Authors (including presenting author) :
Tsui AYY(1), Chau RMW(1), Kwan HY(2), Ling SO(2), Yim CW(2), Yau A(2), Cheng RYF, Ng PK(2), Tsang SMH(3), Cheing GLY(3)
Affiliation :
(1)Physiotherapy Department, Kowloon Hospital,(2)Department of Respiratory Medicine, Kowloon Hospital,(3)Department of Rehabilitation Sciences, The Hong Kong Polytechnic University
Introduction :
Accelerated decline in pulmonary function is a hallmark for patients with COPD. Clinical trials have demonstrated a positive correlation between pulmonary function and chest wall expansion in COPD patients. Decrease in chest wall expansion compromises rib cage mobility and functional length of the respiratory muscles that ultimately jeopardize the efficacy and function of the respiratory system.
Objectives :
To investigate the effectiveness of additional chest wall mobilizations in improving respiratory function in patients with severe degree of COPD
Methodology :
Thirty male adults (mean age:74.97±6.29) suffered from severe degree of COPD were recruited from the patients who had follow-up at Specialist Out-patient Clinic of Department of Respiratory Medicine in Kowloon Hospital. The patients were randomly allocated to either the intervention group (chest wall mobilizations) or control group. Both groups received standardized rehabilitation including education and walking exercise. Patients in the intervention group received additional chest wall mobilizations performed by a physiotherapist expert in manual therapy. Respiratory muscle strength measured by MicroRPM (Respiratory Pressure Meter), thoracic excursion, and thoracic range of movement were evaluated at pre-program, post-program and 3-month follow-up.
Result & Outcome :
The intervention group but not the control group showed significant increase in maximum inspiratory pressure (MIP: p<0.001), maximum expiratory pressure (MEP: p<0.001), thoracic excursion (upper thoracic: p=0.003; lower thoracic: p<0.001), and thoracic range of movement (p<0.001) except thoracic flexion. The improvement was well maintained in the 3-month follow-up session. There was also significant between-group difference in MIP and MEP (p<0.001) and lower thoracic excursion (p<0.01) after respiratory rehabilitation with chest wall mobilization. In addition, the lower thoracic excursion is strongly associated with an increase in both MIP (β=13.64, p<0.001) and MEP (β=16.23, p<0.001). In fact, thoracic range of movement especially extension (p<0.001) and bilateral rotation (p<0.01) exhibit a strong relationship with an increase in lower thoracic excursion (adjusted R²=0.876) as shown in multiple regression analysis.
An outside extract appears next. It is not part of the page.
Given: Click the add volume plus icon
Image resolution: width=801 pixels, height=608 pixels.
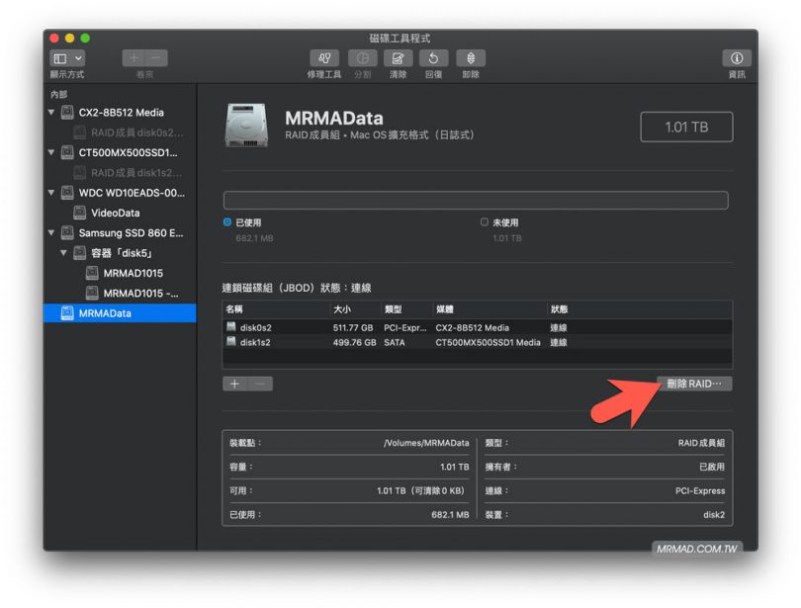Looking at the screenshot, I should pyautogui.click(x=134, y=58).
Enhancement of thoracic extension and rotation would definitely increase the lower thoracic excursion after chest wall mobilizations. The significant improvement in chest expansion capacity allows the respiratory muscles to work at a more optimal functional length which result in greater respiratory muscle strength in patients with COPD. Thus, it would be beneficial to have chest wall mobilization to be included as a core component in respiratory rehabilitation to optimize the rehabilitation outcomes for patients with severe COPD.